Pantohap generates a haplotype graph by finding shared haplotypes in multiple genomes.
The steps of the pipeline are present in the pantohap.sh. The steps are:
- Compare the genomes to the reference and identify shared variations between them.
- Done using the get_haplotype_vcf.sh and involves:
- Aligning genomes to reference
- Variant calling
- Get short variants in syntenic regions
- Merge and normalise variant calls based on structural properties (e.g. large deletions, genomic rearrangements, etc)
- Done using the get_haplotype_vcf.sh and involves:
- Use the variants identified above to create haplotype graph. For this, the reference genome is divided into 100kbp windows and genomes sharing similar variants in a window are collapsed to form nodes. Done using the util.py -> hapnodesfromvcffile() function.
- Get candidate marker kmers from the genome assemblies. Kmers are identified in the genome assemblies and any kmer that is present more than once in any genome is filtered out.
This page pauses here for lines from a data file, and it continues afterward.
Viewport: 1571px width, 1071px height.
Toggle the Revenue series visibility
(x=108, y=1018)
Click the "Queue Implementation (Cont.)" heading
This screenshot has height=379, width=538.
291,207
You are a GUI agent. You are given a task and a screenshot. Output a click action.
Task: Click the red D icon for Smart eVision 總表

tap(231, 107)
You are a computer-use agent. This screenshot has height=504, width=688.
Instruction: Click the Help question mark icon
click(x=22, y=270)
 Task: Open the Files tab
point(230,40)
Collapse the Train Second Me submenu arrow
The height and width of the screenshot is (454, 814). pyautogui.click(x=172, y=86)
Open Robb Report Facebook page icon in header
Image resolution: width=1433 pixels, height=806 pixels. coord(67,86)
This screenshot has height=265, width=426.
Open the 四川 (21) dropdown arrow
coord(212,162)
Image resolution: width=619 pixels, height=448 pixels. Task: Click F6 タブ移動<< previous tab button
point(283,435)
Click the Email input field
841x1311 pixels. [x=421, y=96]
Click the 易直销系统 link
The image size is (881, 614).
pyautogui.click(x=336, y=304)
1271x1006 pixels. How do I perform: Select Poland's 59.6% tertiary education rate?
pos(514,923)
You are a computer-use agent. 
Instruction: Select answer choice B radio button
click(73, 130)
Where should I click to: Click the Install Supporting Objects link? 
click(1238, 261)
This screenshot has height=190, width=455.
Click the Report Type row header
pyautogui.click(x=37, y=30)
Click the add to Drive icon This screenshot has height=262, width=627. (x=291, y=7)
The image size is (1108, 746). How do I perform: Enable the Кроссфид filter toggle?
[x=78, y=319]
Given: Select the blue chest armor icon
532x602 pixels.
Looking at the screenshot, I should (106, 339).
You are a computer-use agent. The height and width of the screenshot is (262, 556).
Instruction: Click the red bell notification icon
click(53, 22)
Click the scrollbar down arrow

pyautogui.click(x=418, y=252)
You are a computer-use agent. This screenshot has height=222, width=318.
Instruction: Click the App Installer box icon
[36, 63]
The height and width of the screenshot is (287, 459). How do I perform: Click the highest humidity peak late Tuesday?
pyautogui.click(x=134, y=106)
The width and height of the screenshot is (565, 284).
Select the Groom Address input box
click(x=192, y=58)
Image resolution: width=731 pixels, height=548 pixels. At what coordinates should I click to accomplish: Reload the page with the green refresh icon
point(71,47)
- Uses sbatch_files/SBATCH_get_unique_kmers_from_assemblies_part1.sh and sbatch_files/SBATCH_get_unique_kmers_from_assemblies_part2.sh files.
- For each window, fetch the fasta sequence of the corresponding syntenic region for each of the genomes. Done using util.py -> get_node_query_sequence()
- From these fasta files, select kmers that are present only once in fasta and selected as candidate kmers from the assemblies. Done using sbatch_files/SBATCH_get_unique_kmer_per_window.sh
- Merge kmers present in sequences from a node and are specific on the node. Done using util.py -> get_unique_kmers_per_node(). This creates the nodekmers*txt files which lists all identified kmer markers for each of the node. These kmers are then used to run EM and threading algorithms.